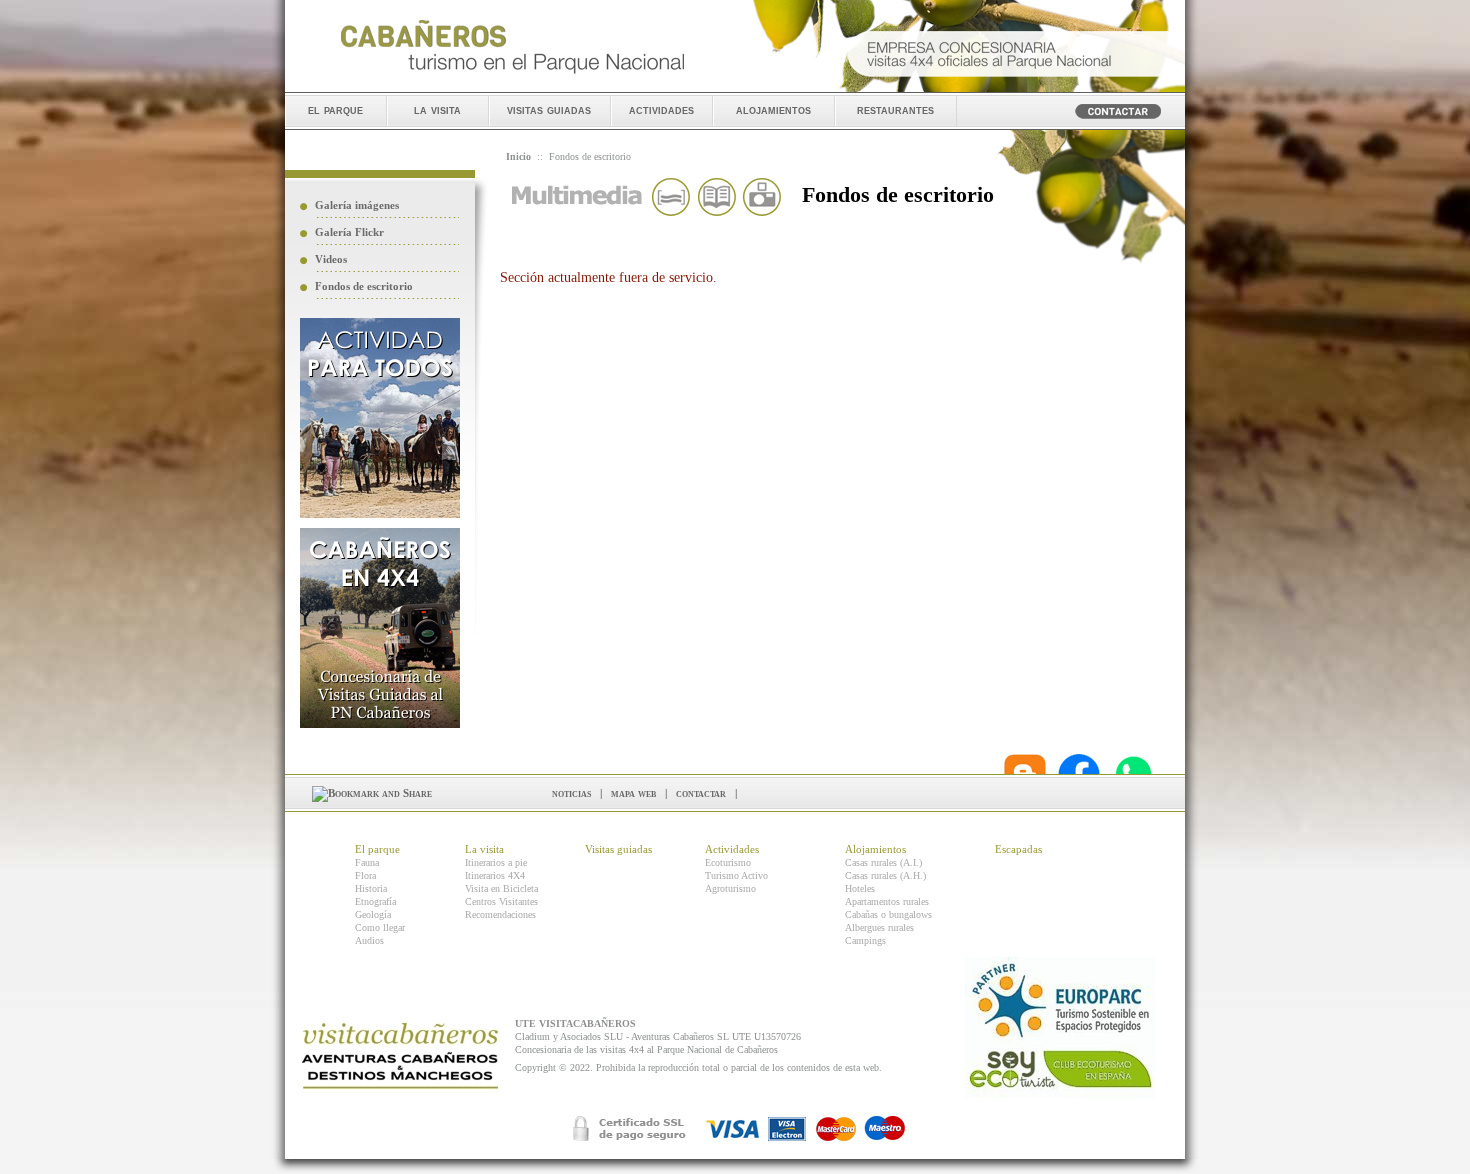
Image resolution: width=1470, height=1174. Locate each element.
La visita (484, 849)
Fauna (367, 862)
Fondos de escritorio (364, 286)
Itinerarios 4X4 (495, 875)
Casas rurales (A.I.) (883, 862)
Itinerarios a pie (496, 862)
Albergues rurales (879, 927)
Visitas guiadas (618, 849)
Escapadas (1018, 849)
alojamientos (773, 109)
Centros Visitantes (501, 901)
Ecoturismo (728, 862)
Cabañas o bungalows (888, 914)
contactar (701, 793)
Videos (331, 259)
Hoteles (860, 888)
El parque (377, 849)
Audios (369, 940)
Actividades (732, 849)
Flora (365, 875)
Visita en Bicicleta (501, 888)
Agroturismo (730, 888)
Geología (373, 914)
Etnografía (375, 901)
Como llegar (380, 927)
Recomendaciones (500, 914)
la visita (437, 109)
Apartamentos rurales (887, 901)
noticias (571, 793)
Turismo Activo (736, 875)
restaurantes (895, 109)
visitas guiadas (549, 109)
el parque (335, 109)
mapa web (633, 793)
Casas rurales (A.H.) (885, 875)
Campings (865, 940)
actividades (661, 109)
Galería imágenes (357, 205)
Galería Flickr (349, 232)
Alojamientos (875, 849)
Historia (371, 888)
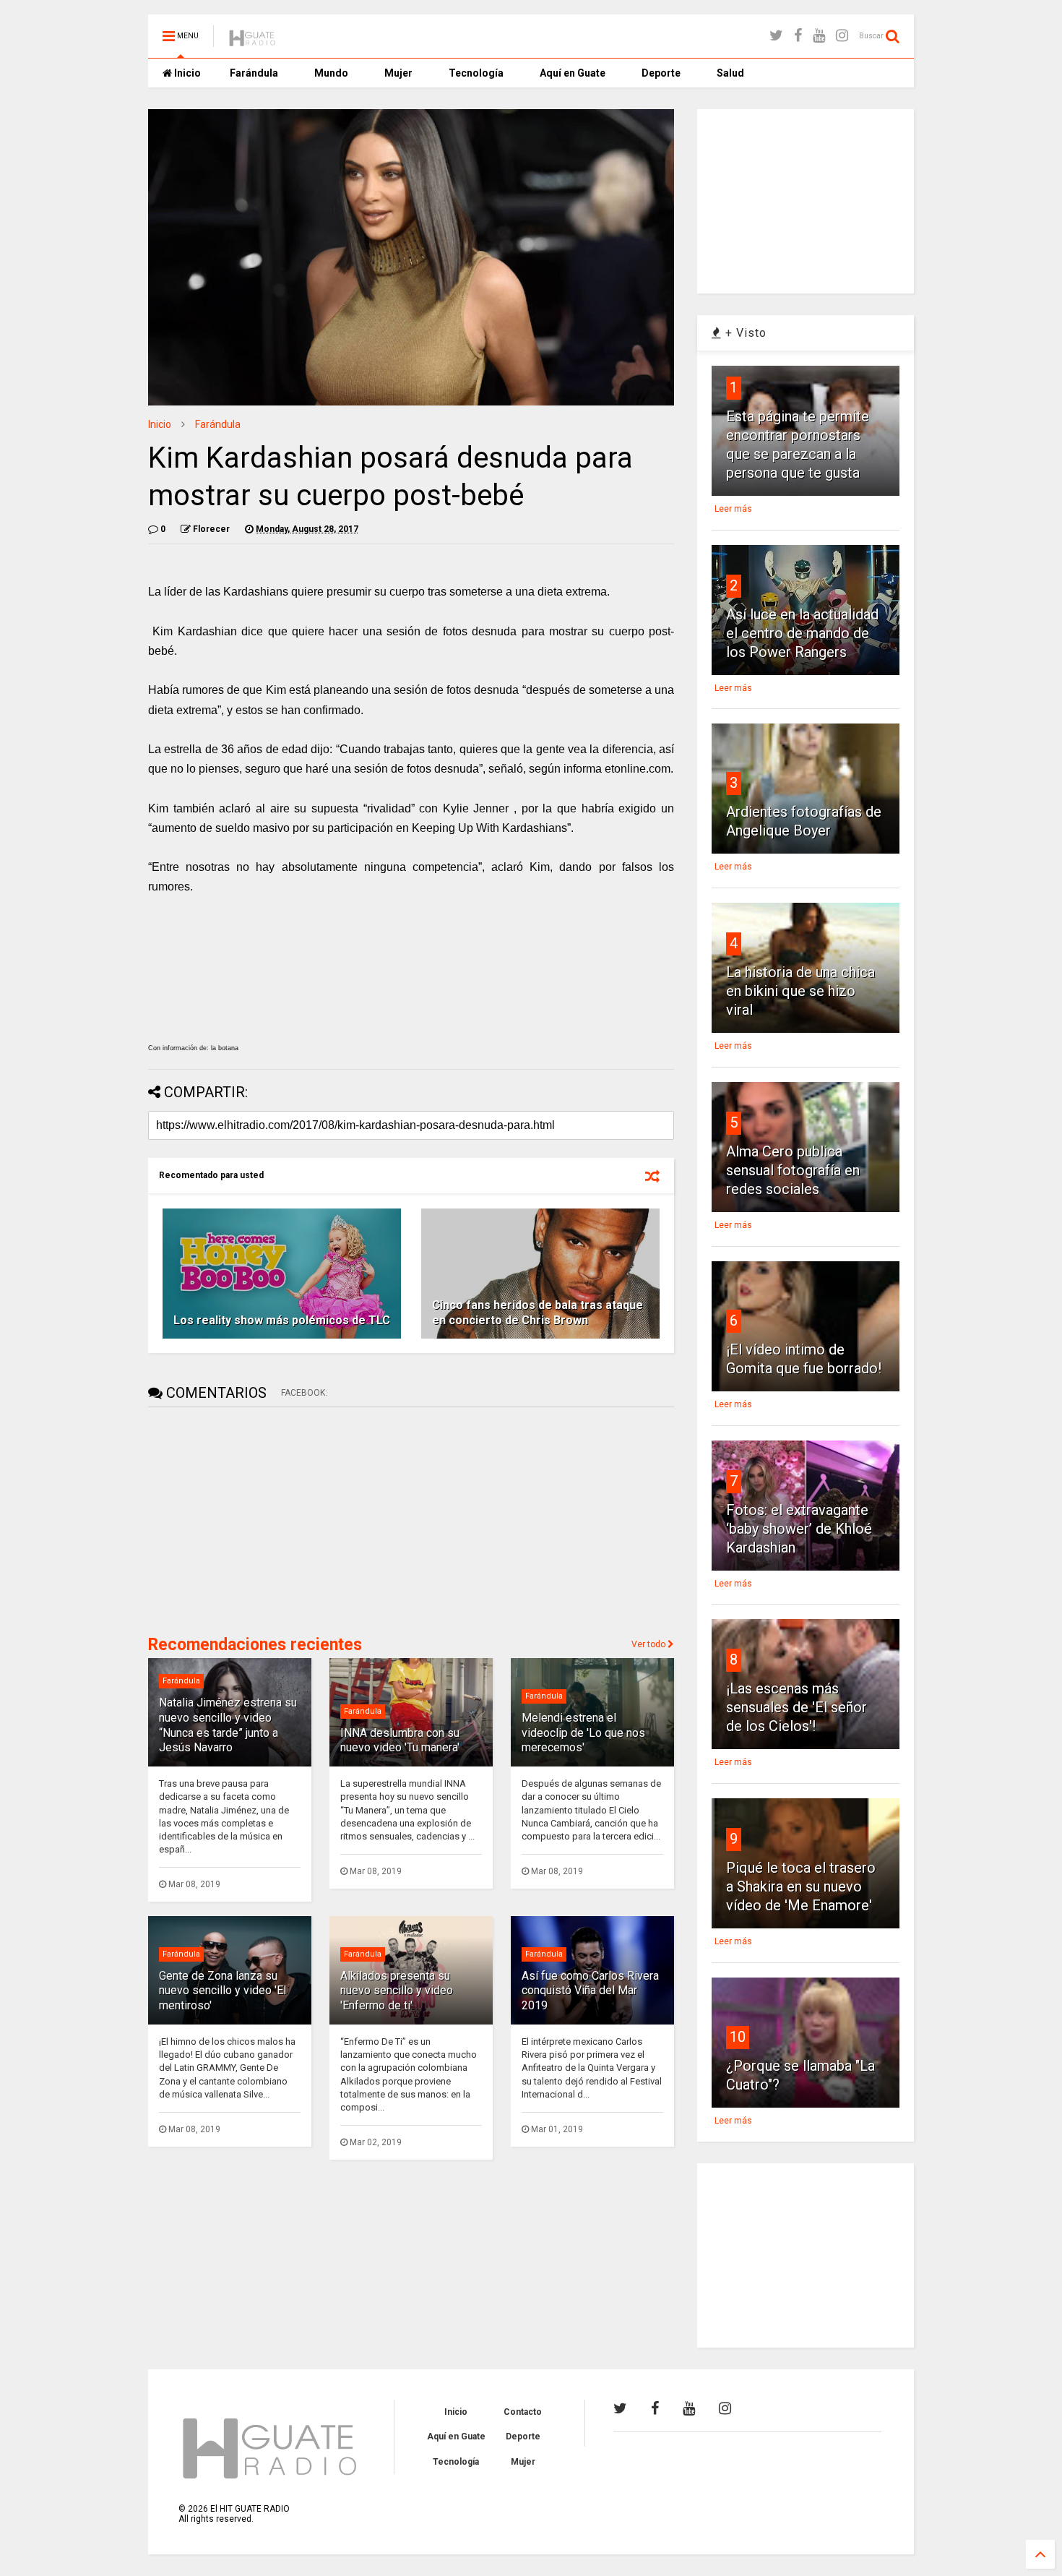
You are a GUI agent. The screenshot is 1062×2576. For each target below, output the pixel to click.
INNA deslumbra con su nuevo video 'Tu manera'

########################################

Your assignment:
Return only the lines between the one holding "Itinerarios a pie (496, 862)" and the one holding "Recomendaciones (500, 914)", inclusive, exactly as they appear above.

Answer box:
Itinerarios a pie (496, 862)
Albergues rurales (879, 927)
Visitas guiadas (618, 849)
Escapadas (1018, 849)
alojamientos (773, 109)
Centros Visitantes (501, 901)
Ecoturismo (728, 862)
Cabañas o bungalows (888, 914)
contactar (701, 793)
Videos (331, 259)
Hoteles (860, 888)
El parque (377, 849)
Audios (369, 940)
Actividades (732, 849)
Flora (365, 875)
Visita en Bicicleta (501, 888)
Agroturismo (730, 888)
Geología (373, 914)
Etnografía (375, 901)
Como llegar (380, 927)
Recomendaciones (500, 914)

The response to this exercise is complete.